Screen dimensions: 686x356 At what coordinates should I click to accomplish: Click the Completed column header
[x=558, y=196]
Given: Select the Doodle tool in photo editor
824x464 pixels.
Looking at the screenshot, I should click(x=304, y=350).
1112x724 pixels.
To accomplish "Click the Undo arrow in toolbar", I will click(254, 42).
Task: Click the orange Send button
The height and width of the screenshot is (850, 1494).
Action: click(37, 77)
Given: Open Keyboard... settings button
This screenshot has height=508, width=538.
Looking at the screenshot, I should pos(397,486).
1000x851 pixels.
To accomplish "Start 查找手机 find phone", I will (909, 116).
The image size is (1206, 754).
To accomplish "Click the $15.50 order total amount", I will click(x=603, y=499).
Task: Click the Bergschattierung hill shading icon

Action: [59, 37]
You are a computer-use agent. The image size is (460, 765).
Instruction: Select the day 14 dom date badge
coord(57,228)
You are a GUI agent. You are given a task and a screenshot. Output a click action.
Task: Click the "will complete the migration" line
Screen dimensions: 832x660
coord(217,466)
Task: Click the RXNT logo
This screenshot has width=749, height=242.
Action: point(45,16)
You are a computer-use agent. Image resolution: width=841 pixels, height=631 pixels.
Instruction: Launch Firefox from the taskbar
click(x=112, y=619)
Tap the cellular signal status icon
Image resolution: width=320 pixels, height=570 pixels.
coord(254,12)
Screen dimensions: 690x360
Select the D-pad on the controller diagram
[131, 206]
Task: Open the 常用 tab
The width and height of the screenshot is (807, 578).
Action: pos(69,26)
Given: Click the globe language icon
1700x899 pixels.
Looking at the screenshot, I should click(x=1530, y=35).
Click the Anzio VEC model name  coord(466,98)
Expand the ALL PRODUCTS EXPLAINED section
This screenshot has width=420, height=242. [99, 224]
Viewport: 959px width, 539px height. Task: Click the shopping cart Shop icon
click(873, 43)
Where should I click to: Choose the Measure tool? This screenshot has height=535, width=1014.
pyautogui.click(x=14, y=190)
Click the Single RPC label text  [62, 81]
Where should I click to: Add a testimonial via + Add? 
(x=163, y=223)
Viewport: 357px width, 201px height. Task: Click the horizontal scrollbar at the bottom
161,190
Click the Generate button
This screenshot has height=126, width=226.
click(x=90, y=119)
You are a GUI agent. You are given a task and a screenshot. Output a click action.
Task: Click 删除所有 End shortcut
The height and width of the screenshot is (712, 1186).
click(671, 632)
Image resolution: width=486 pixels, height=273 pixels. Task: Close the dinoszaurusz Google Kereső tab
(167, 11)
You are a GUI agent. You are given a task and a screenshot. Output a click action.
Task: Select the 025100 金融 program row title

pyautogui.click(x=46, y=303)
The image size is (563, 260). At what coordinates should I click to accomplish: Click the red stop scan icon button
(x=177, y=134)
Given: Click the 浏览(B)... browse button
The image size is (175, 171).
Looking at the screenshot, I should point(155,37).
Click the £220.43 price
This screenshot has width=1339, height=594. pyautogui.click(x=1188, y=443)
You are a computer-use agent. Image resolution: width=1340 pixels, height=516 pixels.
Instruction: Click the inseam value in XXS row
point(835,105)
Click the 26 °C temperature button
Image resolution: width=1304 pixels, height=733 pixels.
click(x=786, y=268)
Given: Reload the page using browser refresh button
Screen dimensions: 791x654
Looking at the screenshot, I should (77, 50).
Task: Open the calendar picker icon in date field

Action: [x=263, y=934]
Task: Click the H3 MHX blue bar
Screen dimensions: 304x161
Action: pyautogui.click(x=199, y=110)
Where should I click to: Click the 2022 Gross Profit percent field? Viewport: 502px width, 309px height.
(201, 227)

::::::::

- WHAT TO PRODUCE
Set down exactly the lines that begin the records and continue through the line bearing "Task: Click the RXNT logo"; include both ends.

- RESPONSE
Screen dimensions: 686x356 At what coordinates should I click to accomplish: Click the Completed column header
[x=558, y=196]
Given: Select the Doodle tool in photo editor
824x464 pixels.
Looking at the screenshot, I should click(x=304, y=350).
1112x724 pixels.
To accomplish "Click the Undo arrow in toolbar", I will click(254, 42).
Task: Click the orange Send button
The height and width of the screenshot is (850, 1494).
Action: click(37, 77)
Given: Open Keyboard... settings button
This screenshot has height=508, width=538.
Looking at the screenshot, I should pos(397,486).
1000x851 pixels.
To accomplish "Start 查找手机 find phone", I will (909, 116).
The image size is (1206, 754).
To accomplish "Click the $15.50 order total amount", I will click(x=603, y=499).
Task: Click the Bergschattierung hill shading icon

Action: [59, 37]
You are a computer-use agent. The image size is (460, 765).
Instruction: Select the day 14 dom date badge
coord(57,228)
You are a GUI agent. You are given a task and a screenshot. Output a click action.
Task: Click the "will complete the migration" line
Screen dimensions: 832x660
coord(217,466)
Task: Click the RXNT logo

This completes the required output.